* **Records shown**
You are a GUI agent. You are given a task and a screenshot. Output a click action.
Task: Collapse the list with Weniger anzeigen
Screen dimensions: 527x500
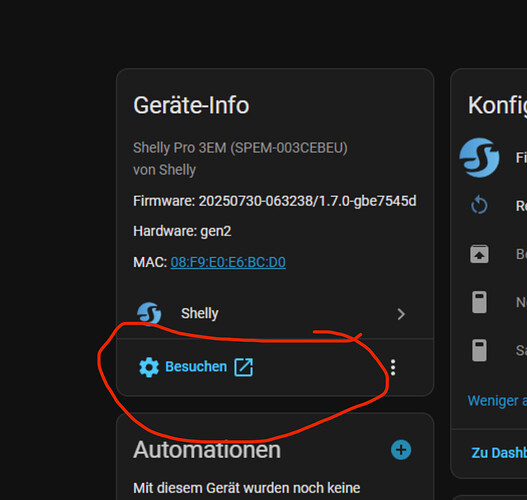[x=497, y=401]
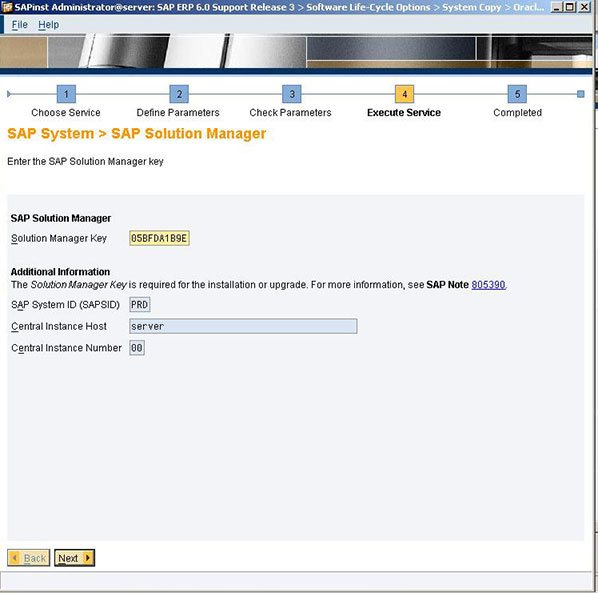598x593 pixels.
Task: Minimize the SAPinst window
Action: (x=557, y=7)
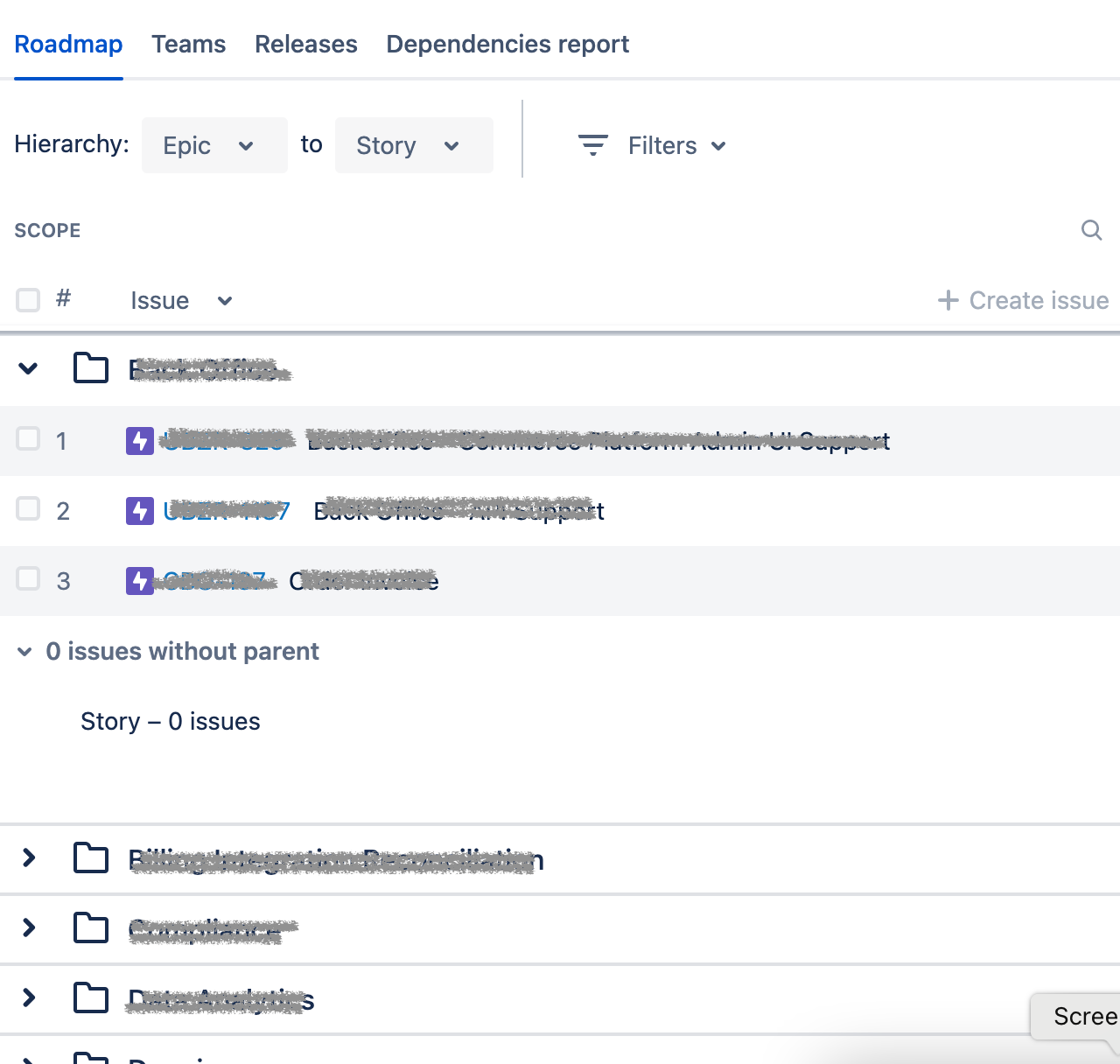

* **Stated exercise**
Quote all of the material above line for line, leaving out the pictures.

* **Answer below**
You are a GUI agent. You are given a task and a screenshot. Output a click action.
Task: Collapse the list with Weniger anzeigen
Screen dimensions: 527x500
[x=497, y=401]
598x593 pixels.
Task: Minimize the SAPinst window
Action: (x=557, y=7)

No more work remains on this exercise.